Problem to work on:
Transcribe the records exactly from the line with "Given: Click 吴凡's red avatar" to the end, both included.

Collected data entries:
*** Block opens ***

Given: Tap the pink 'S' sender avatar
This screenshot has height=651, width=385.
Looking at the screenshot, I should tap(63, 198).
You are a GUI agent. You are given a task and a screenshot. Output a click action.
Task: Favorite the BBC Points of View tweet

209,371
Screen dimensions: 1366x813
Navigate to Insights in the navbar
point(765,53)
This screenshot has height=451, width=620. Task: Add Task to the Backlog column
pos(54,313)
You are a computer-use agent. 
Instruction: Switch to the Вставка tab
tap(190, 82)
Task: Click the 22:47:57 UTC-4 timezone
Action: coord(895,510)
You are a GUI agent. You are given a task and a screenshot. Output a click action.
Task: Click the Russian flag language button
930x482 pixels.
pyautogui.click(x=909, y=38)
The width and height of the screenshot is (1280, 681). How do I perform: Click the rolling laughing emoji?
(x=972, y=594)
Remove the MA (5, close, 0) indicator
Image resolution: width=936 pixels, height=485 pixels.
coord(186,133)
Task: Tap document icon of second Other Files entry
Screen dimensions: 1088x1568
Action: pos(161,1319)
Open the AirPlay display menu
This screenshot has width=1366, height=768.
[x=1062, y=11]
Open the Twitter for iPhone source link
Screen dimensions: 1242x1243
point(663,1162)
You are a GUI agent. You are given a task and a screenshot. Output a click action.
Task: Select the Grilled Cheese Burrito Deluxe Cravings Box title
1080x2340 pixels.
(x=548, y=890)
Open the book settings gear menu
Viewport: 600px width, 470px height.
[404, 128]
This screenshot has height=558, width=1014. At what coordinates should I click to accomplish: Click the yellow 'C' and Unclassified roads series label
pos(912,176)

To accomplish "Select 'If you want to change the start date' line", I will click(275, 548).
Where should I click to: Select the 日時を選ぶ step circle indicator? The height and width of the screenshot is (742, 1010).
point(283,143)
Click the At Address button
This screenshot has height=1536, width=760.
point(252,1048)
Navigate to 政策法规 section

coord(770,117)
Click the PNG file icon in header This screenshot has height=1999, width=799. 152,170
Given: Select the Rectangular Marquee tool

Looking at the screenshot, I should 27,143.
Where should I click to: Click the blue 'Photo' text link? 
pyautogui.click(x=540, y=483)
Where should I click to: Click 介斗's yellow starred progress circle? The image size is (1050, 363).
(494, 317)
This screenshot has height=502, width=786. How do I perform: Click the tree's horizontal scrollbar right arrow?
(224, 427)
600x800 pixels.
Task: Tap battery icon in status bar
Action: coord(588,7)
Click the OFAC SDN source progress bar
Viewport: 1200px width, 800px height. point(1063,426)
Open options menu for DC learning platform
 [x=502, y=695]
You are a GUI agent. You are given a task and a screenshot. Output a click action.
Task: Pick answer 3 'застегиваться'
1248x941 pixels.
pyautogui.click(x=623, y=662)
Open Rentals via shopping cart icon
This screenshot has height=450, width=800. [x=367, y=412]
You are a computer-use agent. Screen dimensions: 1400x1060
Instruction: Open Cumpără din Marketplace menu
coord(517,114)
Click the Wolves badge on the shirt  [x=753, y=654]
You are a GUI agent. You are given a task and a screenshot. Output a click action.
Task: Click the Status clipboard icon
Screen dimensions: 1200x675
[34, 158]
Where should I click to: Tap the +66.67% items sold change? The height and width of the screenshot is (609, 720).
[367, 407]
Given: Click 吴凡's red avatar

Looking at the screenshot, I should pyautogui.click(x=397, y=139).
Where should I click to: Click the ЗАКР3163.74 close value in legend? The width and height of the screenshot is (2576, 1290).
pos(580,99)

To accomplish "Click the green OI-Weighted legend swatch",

*** Block closes ***

Solution for this task:
Given: Click 吴凡's red avatar

Looking at the screenshot, I should pyautogui.click(x=397, y=139).
Where should I click to: Click the ЗАКР3163.74 close value in legend? The width and height of the screenshot is (2576, 1290).
pos(580,99)

To accomplish "Click the green OI-Weighted legend swatch",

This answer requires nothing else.